Dr. Maik Hauschild, who runs the clinic, started building the department from scratch in 2011. His primary interest was to build an interdisciplinary breast care center providing cutting-edge therapy for cancer patients, but he instituted a requirement that the clinic hires only attending physicians specialized in at least one alternative therapy. This was done with an eye toward strategic positioning: The center offers many treatment options and approaches intended to increase the community’s appreciation, with the goal of making it the provider of choice in an area where patients can select from a number of options. Despite it not being a profitable undertaking, the clinic began offering labor and delivery services, with the intent of making the clinic an integral part of families’ lives through all stages of the life cycle, including periods of sickness and of health.
In addition, the Fricktal hired an external consultant to help obtain certification for the breast care center from both the German and Swiss cancer societies—an investment that has quickly paid off from a marketing point of view.
Implementing Structures to Prioritize Patient Care
The growth of an organization inevitably creates an increased workload and, in growing health centers, doctors can often be caught in an endless cycle of insufficient supply and increasing demand. As the number of daily patient visits grows, so does doctors’ workload; eventually growing centers can hire additional doctors, but there is always a lag between the need for additional support and the arrival of new staff.
In a moment when many hospitals are seeking to downsize administrative functions, leaving medical residents overburdened with secondary duties, the Fricktal is instead seeking to establish structures that free doctors from this administrative work and leave them more time to focus on patients. Breast care nurses and a ward secretary have been hired on each floor to alleviate doctors’ administrative workloads. This, in turn, enables further growth as it allows flexibility to spend time with new patients.
Setting Clear Communication Rules
In addition, administrators have made an investment in time spent on structured communication. In the 48 hours before each tumor board meeting, participants come together in three preparatory meetings designed to ensure open communication and thoughtful deliberations. It is an extraordinary commitment for a team operating in a setting with so much inherent schedule uncertainty: Surgeries run long; patients require urgent visits, and yet they still manage to prioritize these meetings. As a result of this extensive preparation, the tumor board meetings themselves are less impacted by interpersonal micropolitics, and they run quickly and efficiently. Discussions of patient treatment are reasoned and focus primarily on the needs of the individuals under the doctors’ care. As a result, there is a sense of accomplishment and shared takeaways that smooth the flow of collaboration, reduce interdepartmental friction and ultimately improve quality of care.
Center administrators also work to foster a culture of self-reporting and openness when it comes to errors.
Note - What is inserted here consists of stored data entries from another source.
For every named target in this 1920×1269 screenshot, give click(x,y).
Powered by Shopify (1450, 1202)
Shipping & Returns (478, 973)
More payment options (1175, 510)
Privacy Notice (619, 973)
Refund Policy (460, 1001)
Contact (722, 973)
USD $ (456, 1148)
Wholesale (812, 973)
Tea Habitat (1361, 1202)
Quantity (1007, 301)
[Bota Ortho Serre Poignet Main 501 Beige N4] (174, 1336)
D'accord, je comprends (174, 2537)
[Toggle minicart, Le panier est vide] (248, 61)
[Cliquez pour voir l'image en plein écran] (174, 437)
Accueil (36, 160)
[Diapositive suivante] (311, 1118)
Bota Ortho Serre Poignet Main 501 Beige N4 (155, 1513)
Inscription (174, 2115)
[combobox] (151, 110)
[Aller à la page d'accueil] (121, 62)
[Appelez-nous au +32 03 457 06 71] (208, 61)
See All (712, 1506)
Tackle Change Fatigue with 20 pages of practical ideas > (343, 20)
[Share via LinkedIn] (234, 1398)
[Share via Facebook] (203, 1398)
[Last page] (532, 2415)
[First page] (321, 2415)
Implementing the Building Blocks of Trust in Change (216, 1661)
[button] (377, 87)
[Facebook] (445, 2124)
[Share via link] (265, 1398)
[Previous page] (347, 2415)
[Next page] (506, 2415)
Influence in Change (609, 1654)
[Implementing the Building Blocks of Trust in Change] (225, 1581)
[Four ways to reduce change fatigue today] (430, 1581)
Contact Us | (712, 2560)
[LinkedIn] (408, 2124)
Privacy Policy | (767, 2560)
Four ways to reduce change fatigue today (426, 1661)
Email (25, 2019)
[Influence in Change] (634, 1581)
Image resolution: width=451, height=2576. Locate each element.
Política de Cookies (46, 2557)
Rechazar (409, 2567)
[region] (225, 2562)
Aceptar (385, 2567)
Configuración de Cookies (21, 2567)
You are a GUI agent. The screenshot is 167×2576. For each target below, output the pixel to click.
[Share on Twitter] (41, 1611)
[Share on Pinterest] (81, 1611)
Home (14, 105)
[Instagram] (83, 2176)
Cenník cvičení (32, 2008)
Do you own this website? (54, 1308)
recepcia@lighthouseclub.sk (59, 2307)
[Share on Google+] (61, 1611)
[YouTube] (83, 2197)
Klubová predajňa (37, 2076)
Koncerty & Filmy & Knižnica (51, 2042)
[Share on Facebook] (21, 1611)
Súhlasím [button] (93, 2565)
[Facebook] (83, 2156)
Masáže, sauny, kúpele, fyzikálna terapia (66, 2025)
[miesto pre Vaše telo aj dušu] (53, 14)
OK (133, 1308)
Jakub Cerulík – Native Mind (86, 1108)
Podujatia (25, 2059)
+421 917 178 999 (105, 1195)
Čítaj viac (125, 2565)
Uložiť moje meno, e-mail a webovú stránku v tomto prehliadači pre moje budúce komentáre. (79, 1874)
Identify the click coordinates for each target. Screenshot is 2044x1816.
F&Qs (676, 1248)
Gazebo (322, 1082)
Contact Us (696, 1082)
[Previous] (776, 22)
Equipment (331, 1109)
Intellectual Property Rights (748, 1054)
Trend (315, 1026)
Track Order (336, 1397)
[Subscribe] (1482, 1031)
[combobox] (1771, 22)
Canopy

All doctors and nurses are encouraged to anonymously report themselves if a mistake has been made or might have happened. While it would be relatively easy in such a small hospital to track who was responsible for these errors, administrators and managers instead understand that it is not in their interest to do so. They use the data to examine and improve the processes that may have led to the mistakes.
Viewing Optimization as an Investment
All too often, optimization is a euphemism for penny-pinching. But at the Fricktal, hospital leaders seek to optimize processes and structures with a primary focus on patient experiences and outcomes. These organizational innovations keep the focus on patients while also supporting doctors and, as a result, health outcomes and personal satisfaction rise.
It is the kind of profit that today’s doctors—hoping to live by even the most ambitious tenets of the updated Hippocratic oath—can get behind.